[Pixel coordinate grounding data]
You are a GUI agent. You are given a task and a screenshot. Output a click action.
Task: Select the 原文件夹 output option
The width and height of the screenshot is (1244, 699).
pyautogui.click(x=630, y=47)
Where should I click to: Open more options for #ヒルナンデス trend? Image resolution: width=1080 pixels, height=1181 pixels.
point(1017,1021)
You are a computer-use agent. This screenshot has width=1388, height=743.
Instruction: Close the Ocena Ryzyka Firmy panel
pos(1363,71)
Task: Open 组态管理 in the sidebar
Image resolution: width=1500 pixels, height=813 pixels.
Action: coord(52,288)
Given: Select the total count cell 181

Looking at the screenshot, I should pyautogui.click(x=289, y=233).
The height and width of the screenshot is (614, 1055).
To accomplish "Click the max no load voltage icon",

**Exercise**
Nothing but an exact reproduction of the entries is wanted.

**Written solution**
You are a GUI agent. You are given a task and a screenshot. Output a click action.
Task: Select the 原文件夹 output option
The width and height of the screenshot is (1244, 699).
pyautogui.click(x=630, y=47)
Where should I click to: Open more options for #ヒルナンデス trend? Image resolution: width=1080 pixels, height=1181 pixels.
point(1017,1021)
You are a computer-use agent. This screenshot has width=1388, height=743.
Instruction: Close the Ocena Ryzyka Firmy panel
pos(1363,71)
Task: Open 组态管理 in the sidebar
Image resolution: width=1500 pixels, height=813 pixels.
Action: coord(52,288)
Given: Select the total count cell 181

Looking at the screenshot, I should pyautogui.click(x=289, y=233).
The height and width of the screenshot is (614, 1055).
To accomplish "Click the max no load voltage icon",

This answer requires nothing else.